I liked it: I'm always prepared to salute people wanting to do something different and break out of the straitjacket of the "pop song". If someone wants to stretch out and take 20 minutes, do away with a thudding beat to hammer home the obvious rhythm, experiment with textures rather than banal words, that's fine by me, and this gets 4 stars accordingly. I can't deny, however, that some of the more negative points made by earlier reviewers have validity. There is, for instance, no real logic that designates these four bits of music as part of one composition and those three bits as part of another: you could have placed the track divisions in totally different places, or indeed have presented this as an 11-track album, without changing a note. There's also, undoubtedly, an element of sameness about it: slow-and-quiet / slow-and-loud just about covers a lot of the album. All of which is to say that although this certainly seeks to stretch our concept of popular music, you are not going to find an hour's worth of "composed" music with an overarching logic in which one part builds on another and there's a sense of necessary consequences being explored: this is not Beethoven, there isn't that level of attention to the import of each individual note, and it doesn't repay that sort of listening. It does make an extremely good soundtrack, however, in the right mood, be that indoors or out: I have particularly strong memories of listening to it sitting in the car in an empty multistorey car park in Croydon, on one of the grey mornings between Christmas and New Year. (Come to think of it, that image might well sum up the mood of the album better than anything I've said above!) So, could actually be 3 stars for there being, maybe, less to this than there seems at first, but I'll give it 4 for being prepared to do something different. I hope, however, that I've described it in such a way as to make it clear that this is the sort of thing that divides people and anything from 5 to 1 (or less) is entirely believable, according to personal taste. I like it; I hope you will; but I won't hold it against you if you hate it. Give it a go, anyway.



2 out of 5 stars Sounds nice in places....   December 18, 2007
 0 out of 1 found this review helpful

There is just too much silence here for my liking. I'm a fan of the actual music that Godspeed create but theres just not enough here to keep my attention. It seems that most of the album is made up of ambient noise or just silence. The first and second tracks left me feeling tired and bored, i was looking for tracks with long build ups, reaching epic conclusions, fooling, surprising and inspiring me. Well i got one, part 3 was a pretty great listen, all 29 minutes of it, nice variety of instruments, driving drums, careful use of strings, real ebb and flow, very nice. I can't recommend a CD with one nice track, even if it is 29 minutes long minus yet more silence. Havn't heard any other Godspeed stuff so i can't compare, but this album is definately wanting in both material and variety departments.

#### [WORK TO DO]
- A) In the album reviews, where does the first reviewer recall listening to the album?
- B) Rewrite the section of the album reviews starting at "There is just" and ending at "and variety departments.", changing "Godspeed" to "the band".
- C) Extend the album reviews with further text that follows on from the end of the second review.

#### [INFORMATION GIVEN]
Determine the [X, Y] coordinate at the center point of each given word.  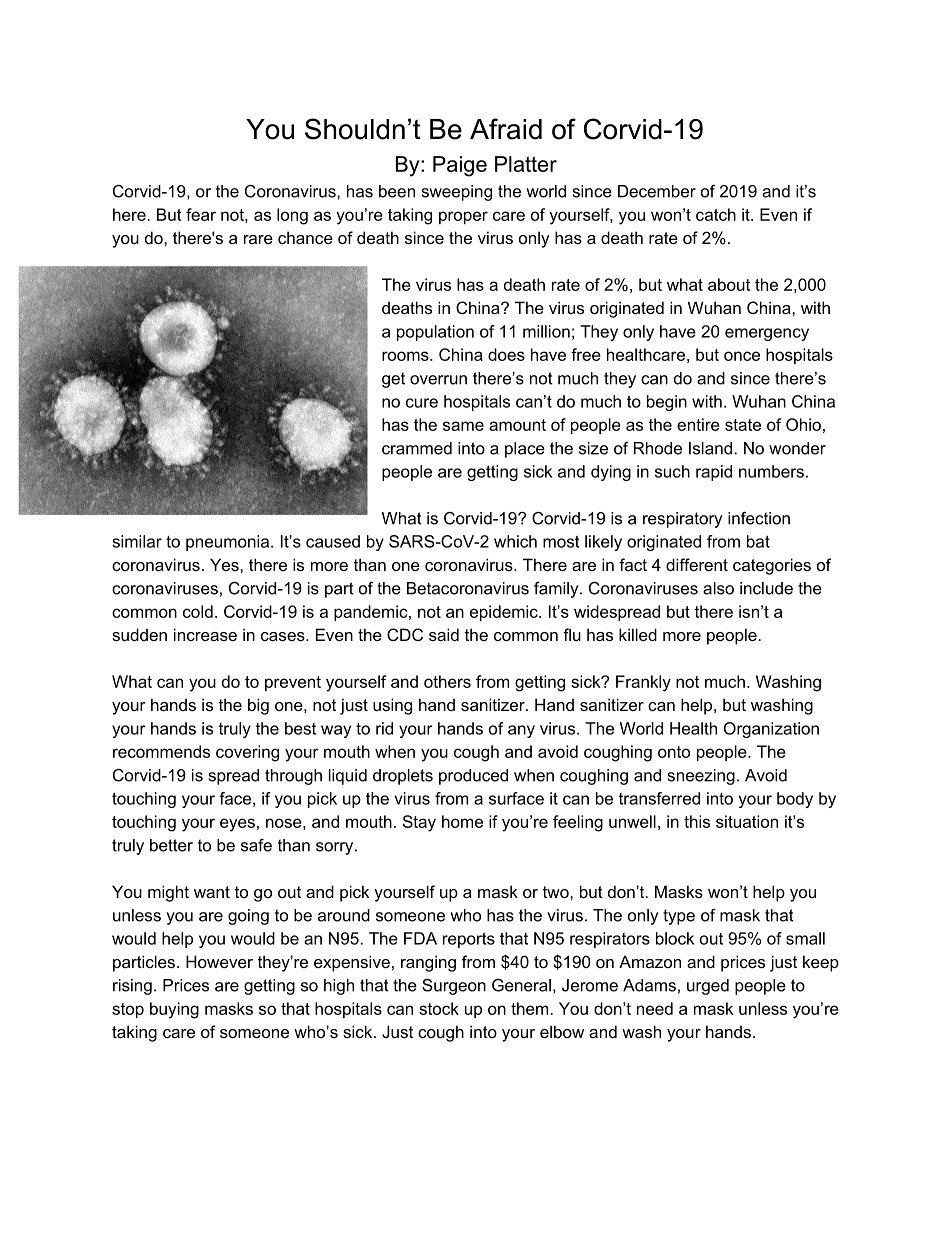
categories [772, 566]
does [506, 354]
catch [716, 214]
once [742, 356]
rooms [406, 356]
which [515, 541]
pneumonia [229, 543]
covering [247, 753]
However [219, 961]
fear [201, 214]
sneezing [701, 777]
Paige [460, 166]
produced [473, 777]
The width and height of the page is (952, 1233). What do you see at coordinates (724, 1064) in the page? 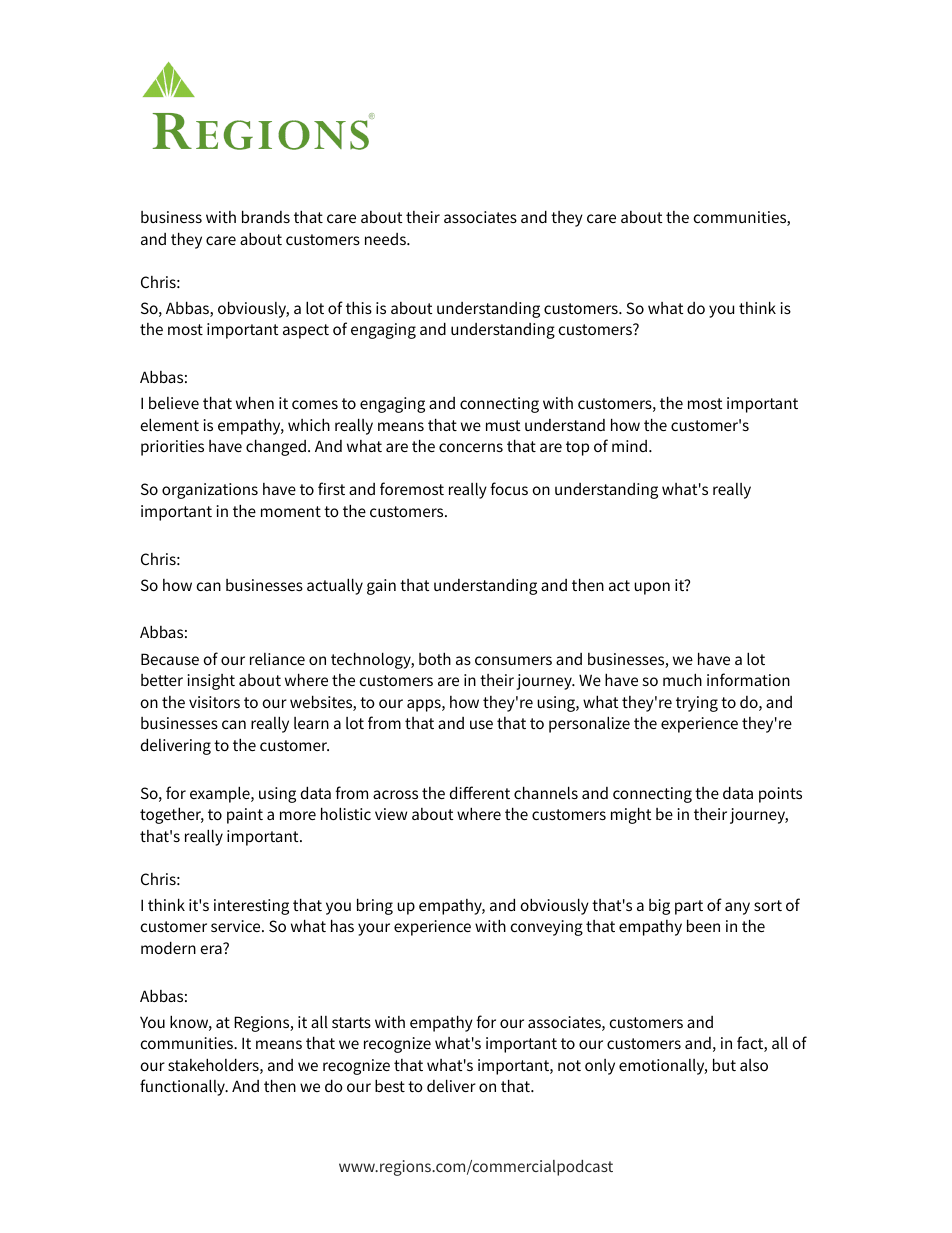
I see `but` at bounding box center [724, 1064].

==

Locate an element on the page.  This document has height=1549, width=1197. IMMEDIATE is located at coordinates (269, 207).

#### [EXERCISE RESPONSES]
- A) Sitting in a car in an empty multistorey car park in Croydon, on a grey morning between Christmas and New Year.

- B)
There is just too much silence here for my liking. I'm a fan of the actual music that the band create but theres just not enough here to keep my attention. It seems that most of the album is made up of ambient noise or just silence. The first and second tracks left me feeling tired and bored, i was looking for tracks with long build ups, reaching epic conclusions, fooling, surprising and inspiring me. Well i got one, part 3 was a pretty great listen, all 29 minutes of it, nice variety of instruments, driving drums, careful use of strings, real ebb and flow, very nice. I can't recommend a CD with one nice track, even if it is 29 minutes long minus yet more silence. Havn't heard any other the band stuff so i can't compare, but this album is definately wanting in both material and variety departments.

- C)
5 out of 5 stars I bought this on a whim... and it's amazing   December 5, 2007
 1 out of 1 found this review helpful

I literally just bought this out of curiosity because I'd heard the odd good thing about it here and there. As soon as Dead Flag Blues kicked in I was blown away. It begins by setting the scene with a stark monologue, before the violins glide in.

Inside about the first 2 minutes you know you're in for something special. I would say this is a concept album, it seems to be anyway, on the theme of modern living in an industrial society. It conveys so many emotions over the hour, but overall it is uplifting and hopeful.

It's a very hard album to describe because it's basically an hour of ambient/chillout music with some voice samples and sound effects to carry the "story" along.

I think someone said, think Pink Floyd without the vocals, regarding this album; and they'd be right. One of the best progressive albums I've heard in some time. I'm pretty eager to get some more stuff by this band now.

Peace,
Dom x



5 out of 5 stars Wow.   June 20, 2007
 4 out of 5 found this review helpful

The only word I can ever think of after listening to this album. This album is certainly GY!BE's most debated-about album. On one side we have "This is a debut, they improve" on the other we have "This cannot be bettered, not even by themselves". I am on the latter side. No offense to 'Lift Your Skinny Fists...' or 'Slow Riot...', but even you two don't match up to this.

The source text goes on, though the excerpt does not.